Demand for products and services in the US and European economics has ground to a halt (although there is evidence that the US is starting to rebound).
This is rubbing off on the Chinese economy, where many of those products and services are manufactured. This in turn, will affect the Australian economy, whose companies either power or provide raw materials for the factories in China that make those products and services.
Australian companies will be forced to take a good, hard look at their pricing in 2013, not only because it is shaping up to be a tough year, but because price optimisation is more profitable than business process re-engineering, cost reduction initiatives or selling more products.
Challenges and opportunities will be found throughout the value chain:
1. The war between pricing and procurement will continue
For many years now, companies have been more concerned about the price they pay for products and services than the price they get for their own products and services.
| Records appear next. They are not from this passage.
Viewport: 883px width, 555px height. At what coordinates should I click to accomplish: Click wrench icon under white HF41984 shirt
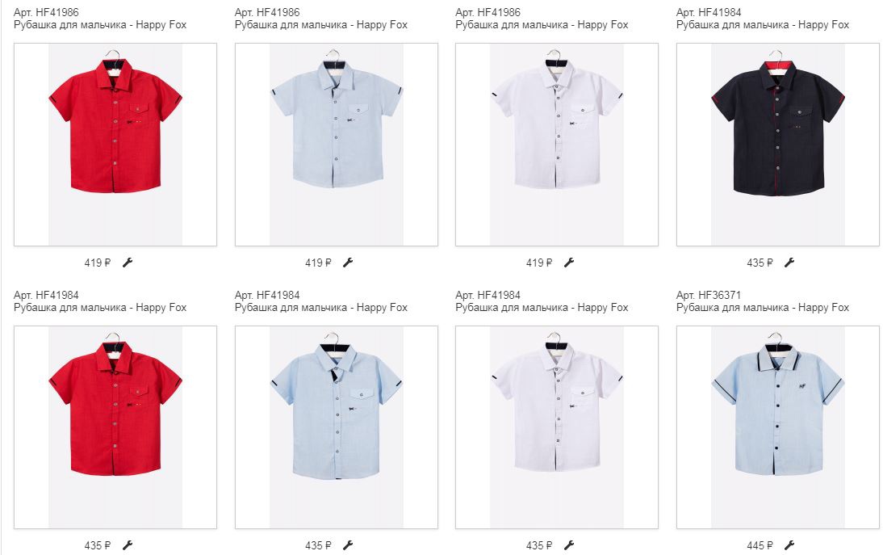(x=569, y=544)
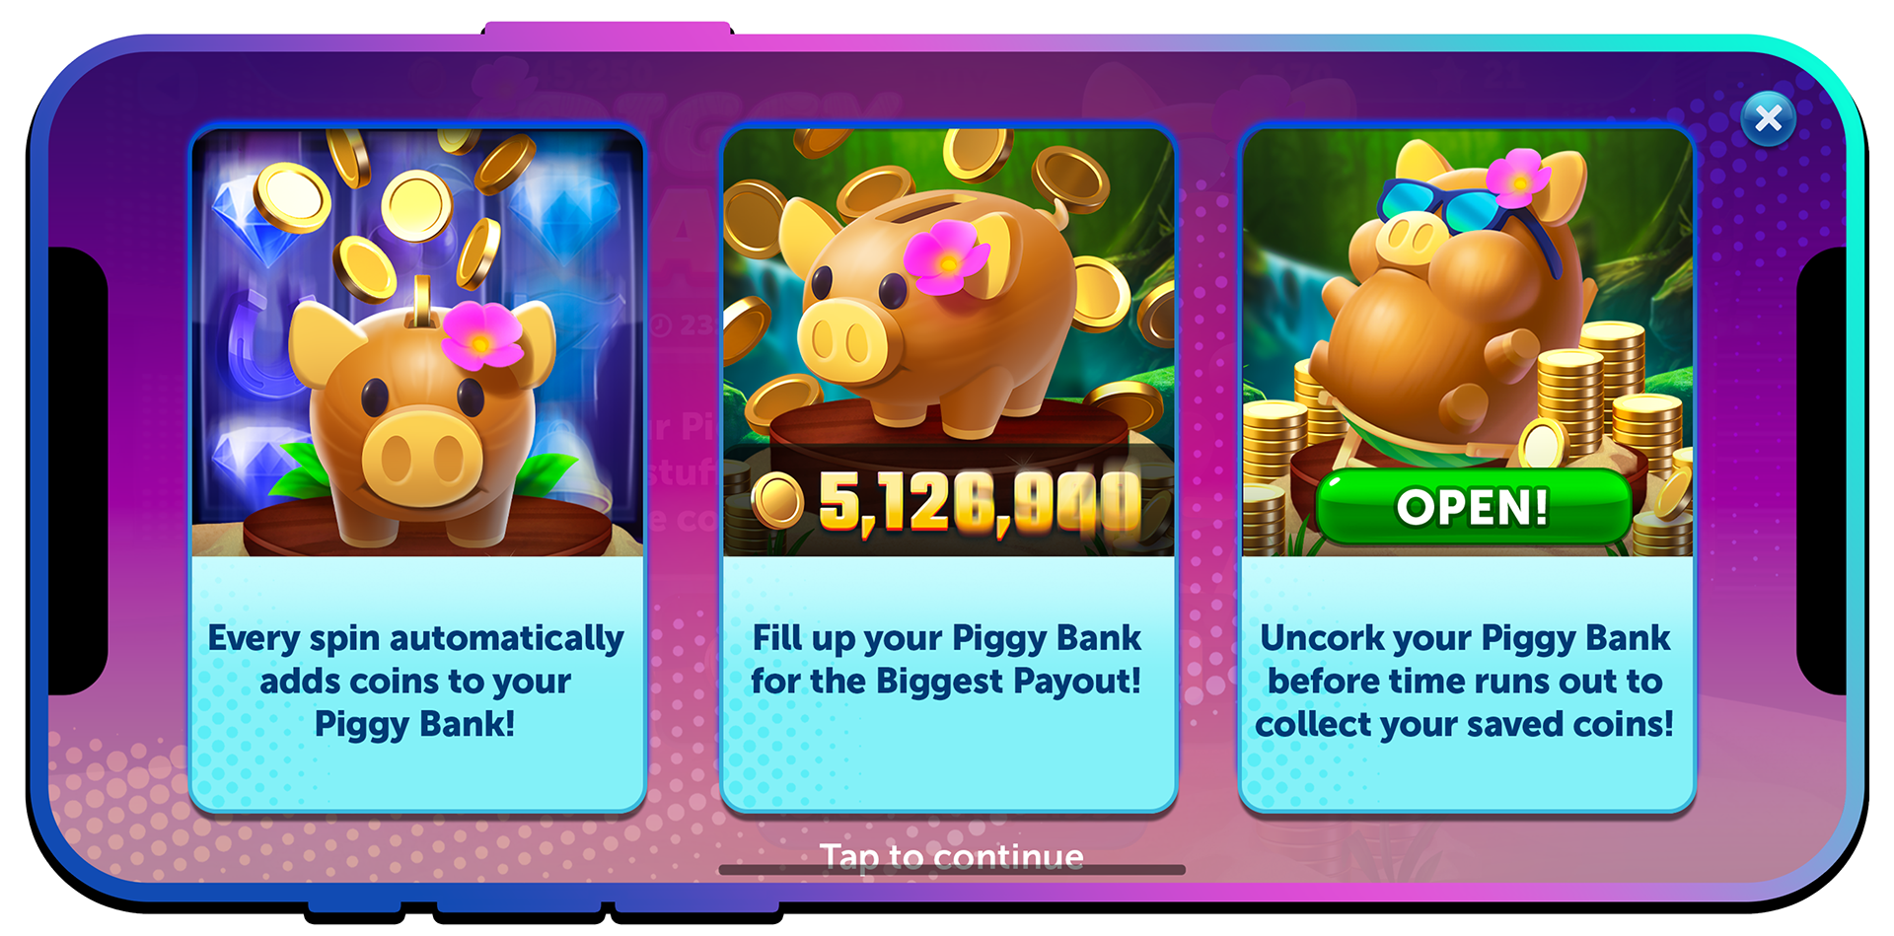Tap to continue text at bottom
The width and height of the screenshot is (1894, 936).
(951, 856)
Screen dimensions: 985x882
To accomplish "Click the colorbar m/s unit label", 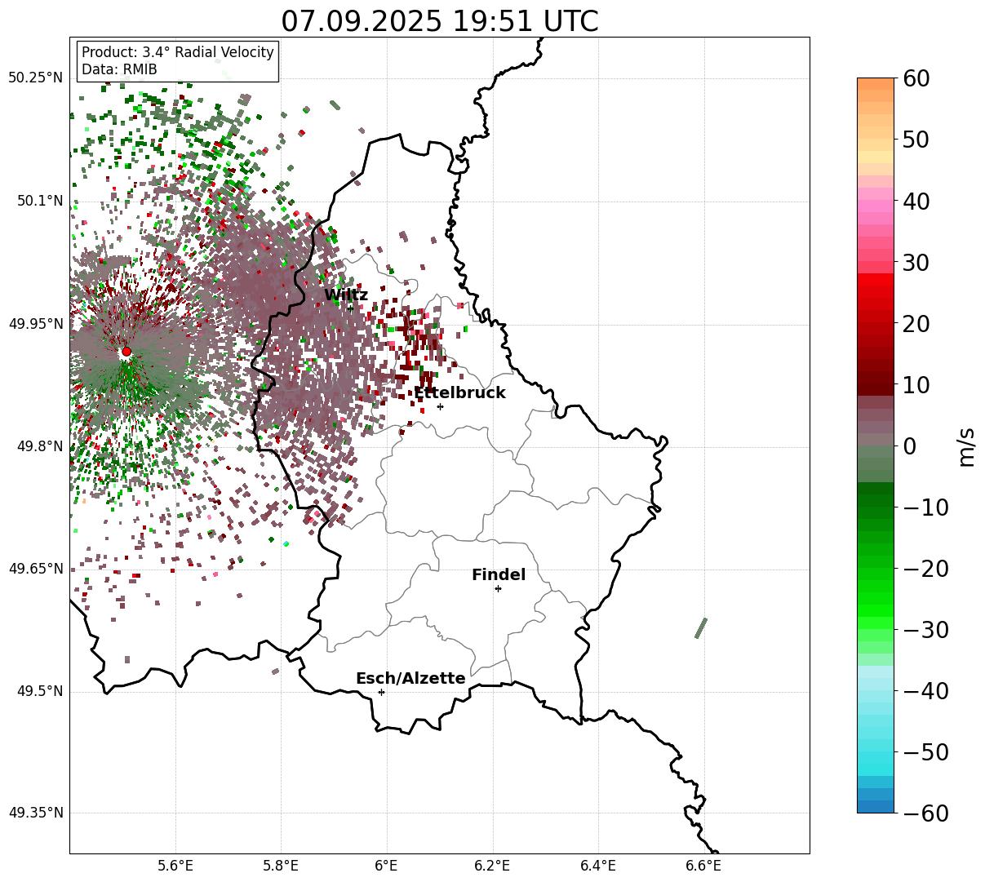I will click(967, 446).
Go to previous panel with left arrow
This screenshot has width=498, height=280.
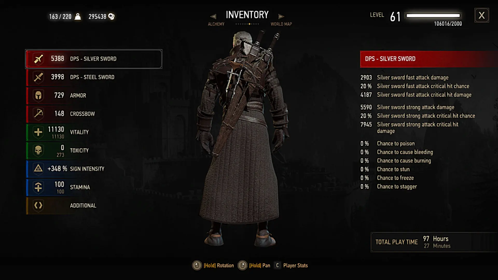[x=213, y=16]
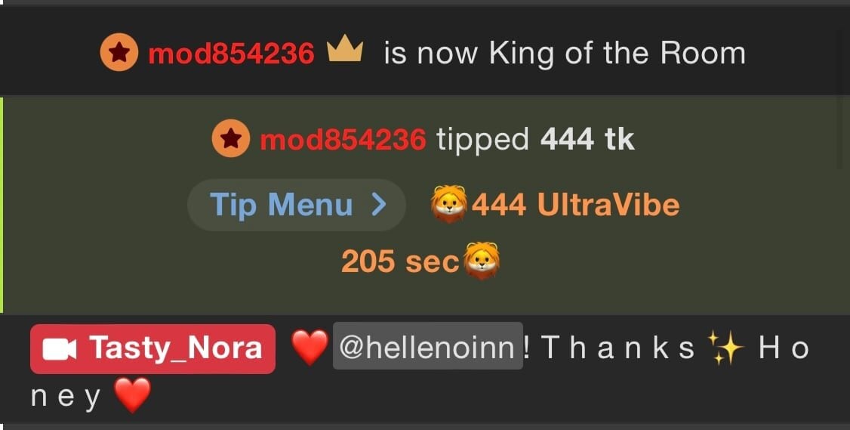The height and width of the screenshot is (430, 850).
Task: Click the sparkles emoji after Thanks
Action: [x=726, y=348]
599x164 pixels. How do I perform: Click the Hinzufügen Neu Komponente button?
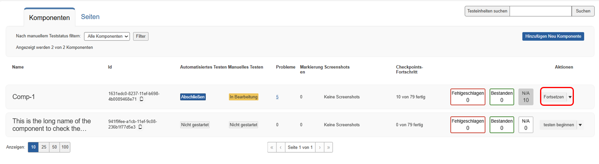coord(553,37)
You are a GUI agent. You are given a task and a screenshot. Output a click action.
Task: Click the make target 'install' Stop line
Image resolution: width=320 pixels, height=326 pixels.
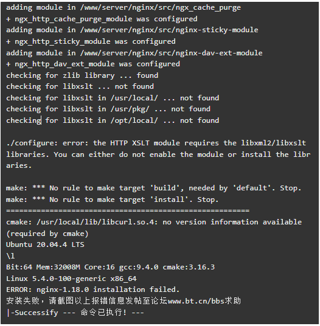click(113, 199)
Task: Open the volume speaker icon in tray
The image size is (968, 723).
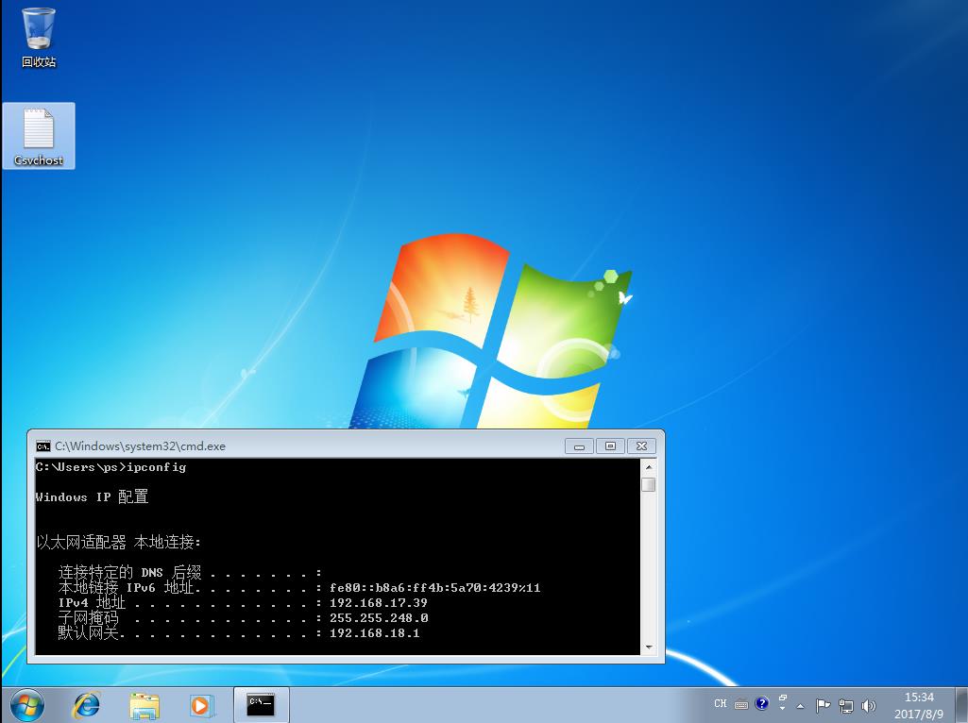Action: (867, 705)
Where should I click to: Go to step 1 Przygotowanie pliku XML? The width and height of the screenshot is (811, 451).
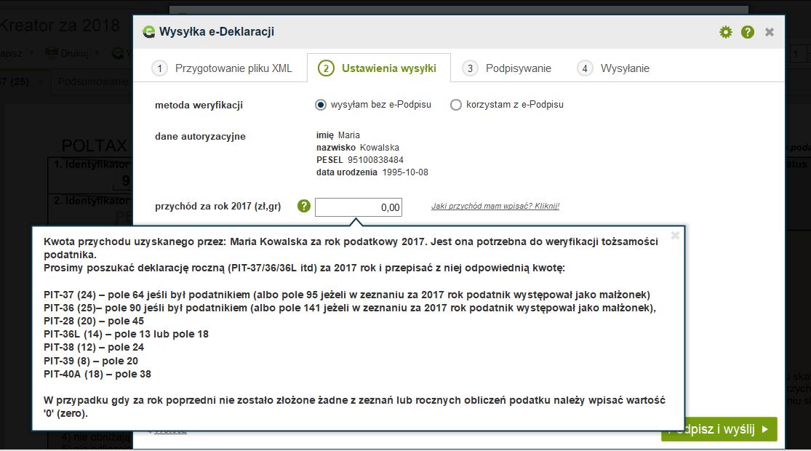222,68
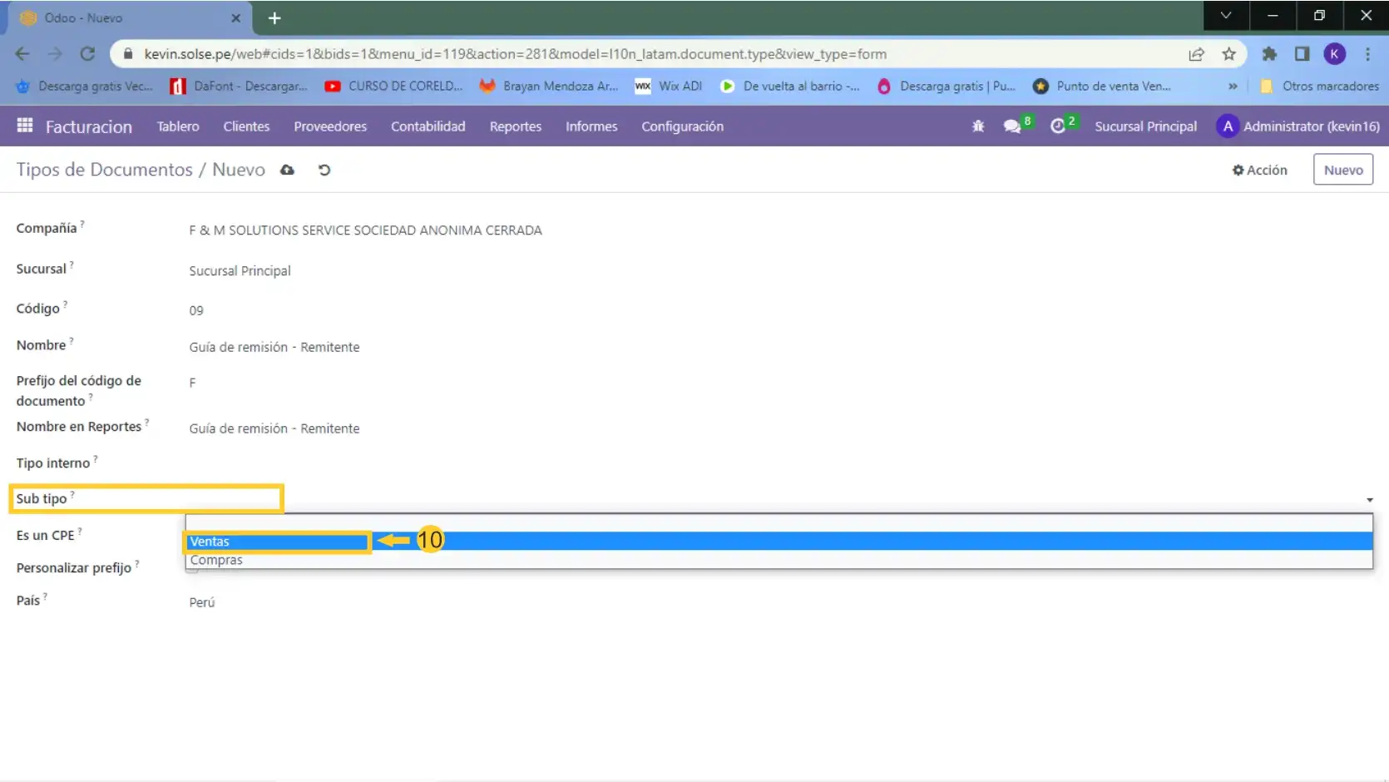Viewport: 1389px width, 782px height.
Task: Collapse the Sub tipo dropdown arrow
Action: click(1369, 500)
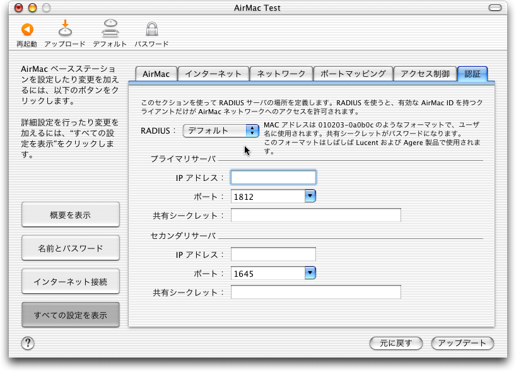
Task: Click the 再起動 restart icon
Action: click(26, 30)
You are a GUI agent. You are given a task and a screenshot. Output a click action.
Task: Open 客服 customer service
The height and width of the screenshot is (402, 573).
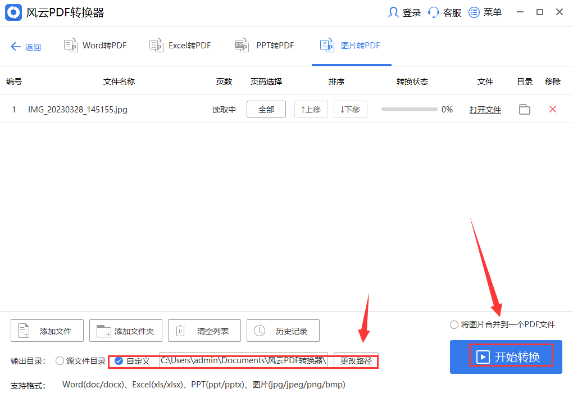[444, 12]
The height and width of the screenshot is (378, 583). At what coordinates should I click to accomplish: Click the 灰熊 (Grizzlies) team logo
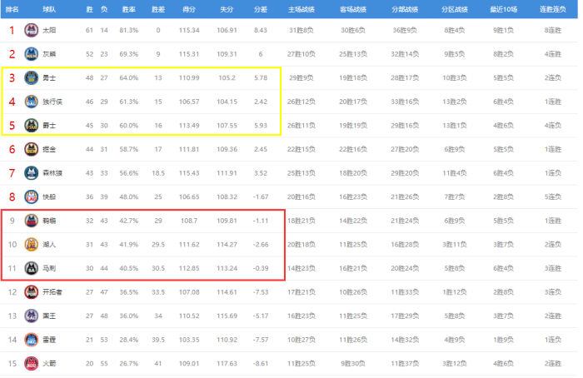point(31,53)
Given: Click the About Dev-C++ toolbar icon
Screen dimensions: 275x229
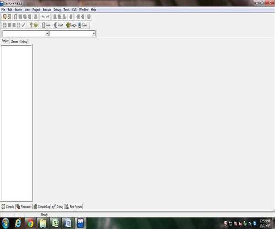Looking at the screenshot, I should pos(36,25).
Anecdotal evidence from companies who attend my pricing workshops suggest 80%-100% of companies have a purchasing or procurement department, but less than 20% of companies have a department dedicated to pricing.
As a starting point, pricing, sales and marketing professionals need to spend time with their own procurement departments, understanding their mindset and the tools that they use, as a step towards developing counter-procurement tools and strategies.
2. Pricing opportunities will be found in big data projects
The days of across-the-board price increases are gone. The opportunities lie at a segment, sub-segment and increasingly at the individual customer level. And the only way companies are going to identify these opportunities is by mining through megabytes and megabytes of data, looking for the meaningful rather than the mean, and finding differences rather than similarities.
3. The subscription and service economy
More and more products that were previously sold on a transactional basis are now being sold on a relationship basis utilising a subscription (sell once, renew many) pricing model. This includes DVD rentals (Quickflix, Netflix), car rentals (Flexicar), music (Spotify) and numerous technology products adopting the Software as a Service (SaaS) model. Even razor blades are being sold via subscription by DollarShaveClub.com.
Expensive capital goods are also being sold as services. Rolls Royce, Pratt & Whitney and the like have been “renting” aircraft engines to airlines for many years. Xerox, Cannon and others “rent” photocopiers to corporate clients. Orica no longer sells explosives, but rather “rock removal services”.
The benefits of selling services are numerous: services are difficult to commoditise, margins are higher, retention of ownership, and the client spends OpEx rather than CapEx. Expect this trend to continue, and proliferate, in 2013.